■ Source text:
+ + + +

Transponder Overview Article
Eric Greenwell has written a very nice article which gives an overview of transponder terminology and available products.  This article was originally published as two articles in Soaring magazine in February and March 2002,
and updated January, 2008 for publication on the Soaring Safety Foundation web site.  Eric flies with a Becker transponder in his motorglider. 
The article is available here: http://www.soaringsafety.org/prevention/articles.html.

Transponder Antenna Tips
DG has an excellent document on their web site with details on how to mount transponder antennas to gliders. 
http://www.dg-flugzeugbau.de/Data/TN-DG/service-infos/2004-53-e.pdf

Antenna Cables
I offer transponder antenna cables made by Larry Goddard in several lengths.  They include a TNC connector for connection to the transponder and a BNC connector for connection to a transponder antenna.  They are available in 3 m (9.84 feet) and 5 m (16.4 feet) lengths.

• Cable-Ant-RG58-BNCm-TNCm-3

• Cable-Ant-RG58-BNCm-TNCm-5

Transponder Antennas
Several transponder antenna options are listed on the Antennas page.  The RAMI rod style and "shark fin" styles are the most popular.  I recommend the shark fin style because I recall from my fluid dynamics courses that the two worst types of bodies in regard to drag are spheres and cylinders.  For installations inside fiberglass, wood and fabric gliders, or in the vertical fin in carbon fiber gliders (with the fin made of fiberglass) you may want to consider the L2 antenna from AAE and the SA-005 antenna from Sportcraft.

Aviation Transponder Interrogation Modes
Below is a link to a Wikipedia page which explains the difference between Mode A, C and S transponder interrogation modes and other interesting tidbits.

+ + + +

■ Available data:
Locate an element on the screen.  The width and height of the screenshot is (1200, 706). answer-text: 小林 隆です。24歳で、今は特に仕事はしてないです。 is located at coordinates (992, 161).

+ + + +

■ Job 1: From the transponder text, transcribe the passage starting at "Transponder Overview Article" and ending at "antennas to gliders.".
■ Job 2: Translate this sentence from the transponder text into Spanish: "DG has an excellent document on their web site with details on how to mount transponder antennas to gliders."

■ Solution 1:
Transponder Overview Article
Eric Greenwell has written a very nice article which gives an overview of transponder terminology and available products.  This article was originally published as two articles in Soaring magazine in February and March 2002,
and updated January, 2008 for publication on the Soaring Safety Foundation web site.  Eric flies with a Becker transponder in his motorglider. 
The article is available here: http://www.soaringsafety.org/prevention/articles.html.

Transponder Antenna Tips
DG has an excellent document on their web site with details on how to mount transponder antennas to gliders.

■ Solution 2: DG tiene un excelente documento en su sitio web con detalles sobre cómo montar antenas de transpondedor en planeadores.